> _TASK REQUIREMENTS_:
Pick out each line of the items below that contains the string "screenshot". Case counts.
┄┄┄┄┄┄┄┄┄┄
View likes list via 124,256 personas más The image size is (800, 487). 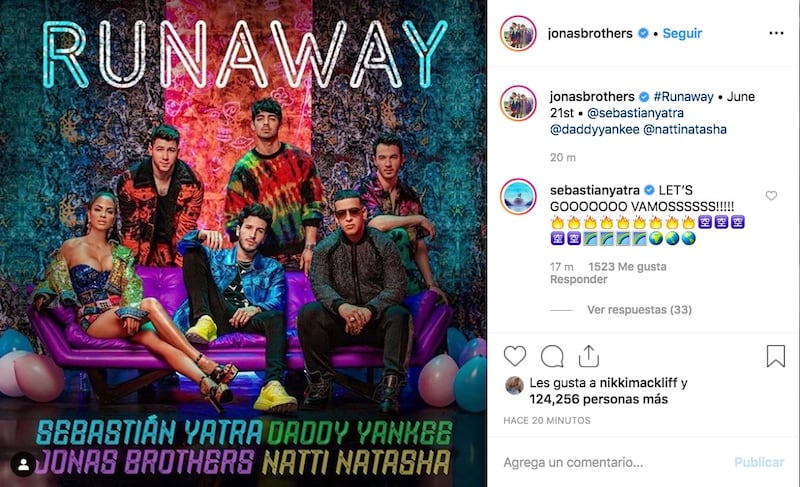click(x=598, y=399)
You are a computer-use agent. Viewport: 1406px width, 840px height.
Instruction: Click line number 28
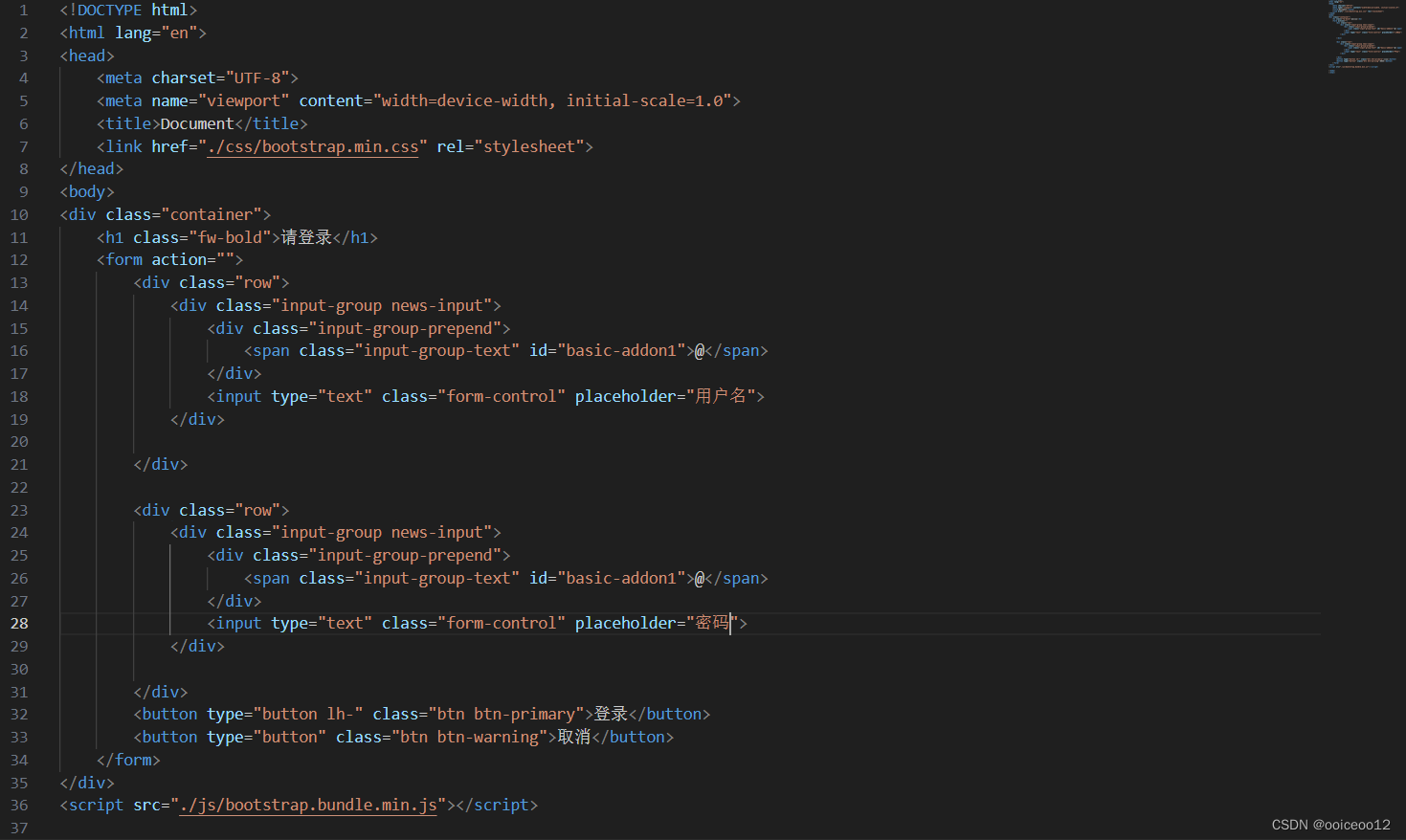click(x=19, y=623)
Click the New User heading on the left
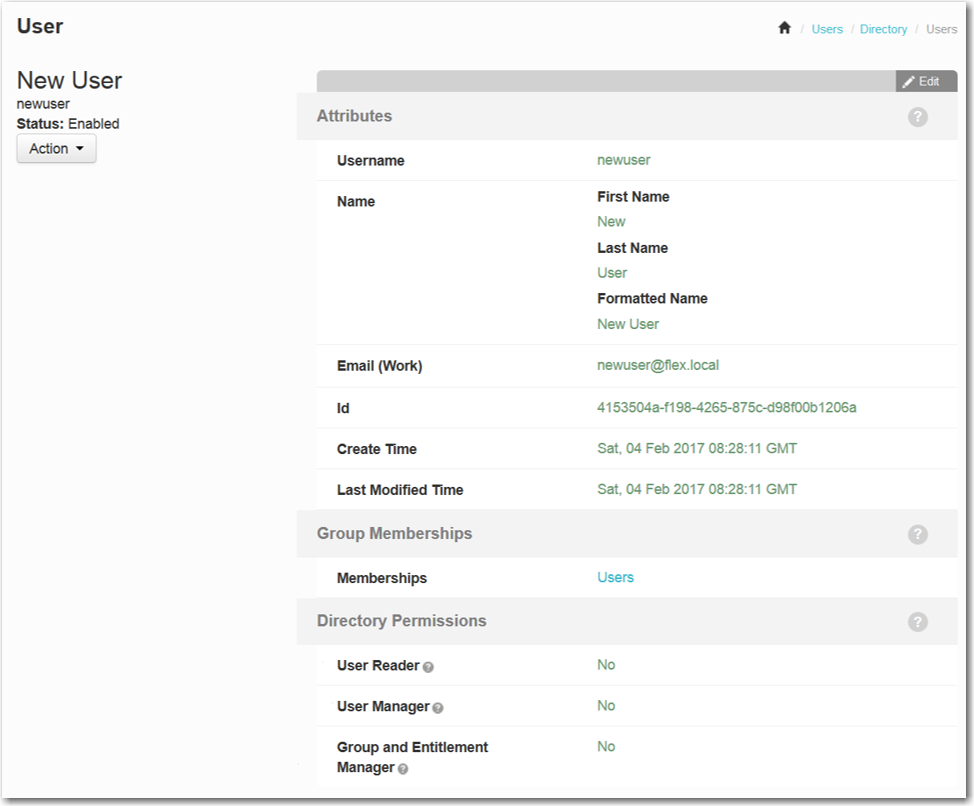 70,80
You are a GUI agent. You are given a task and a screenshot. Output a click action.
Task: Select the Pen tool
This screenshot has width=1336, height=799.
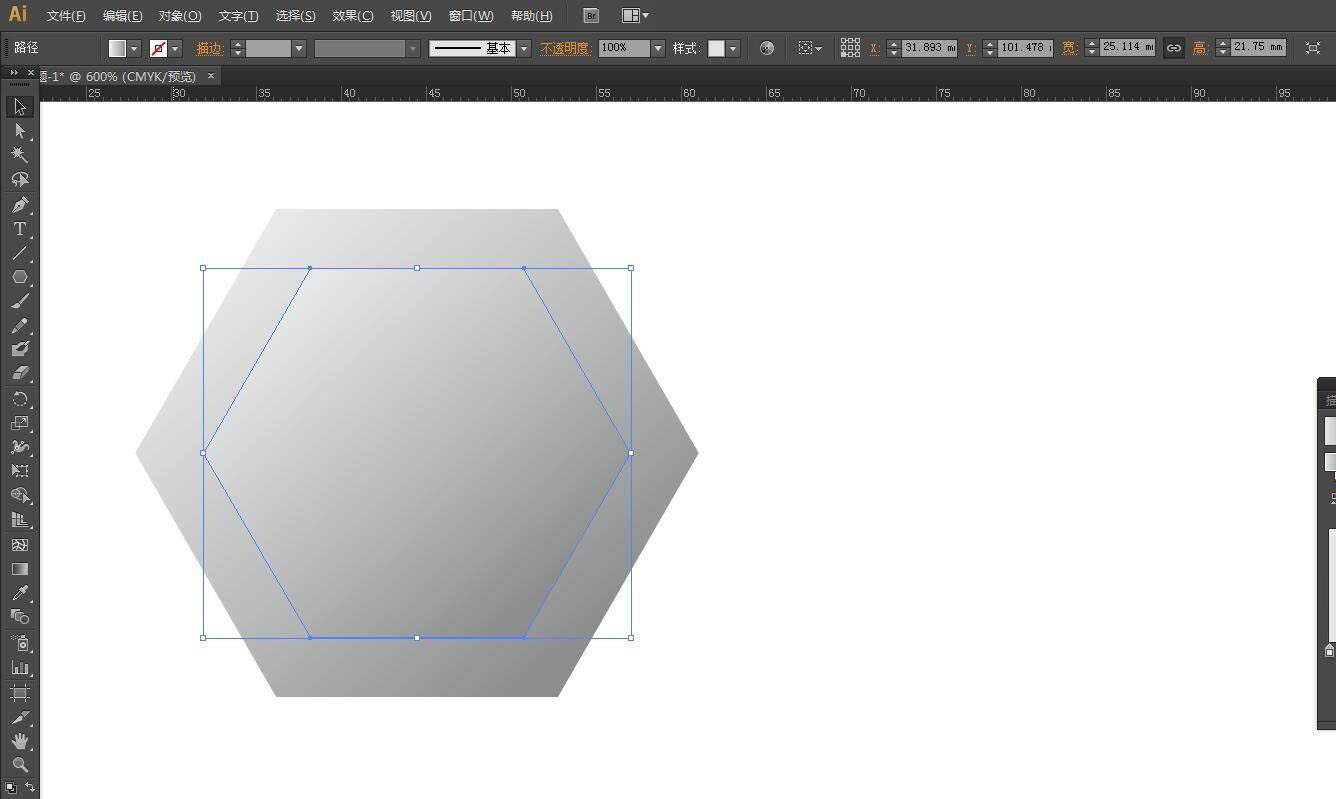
┄┄┄┄┄┄┄┄┄┄
> _TASK RESPONSE_:
You are a GUI agent. You are given a task and a screenshot. Output a click action.
This screenshot has width=1336, height=799.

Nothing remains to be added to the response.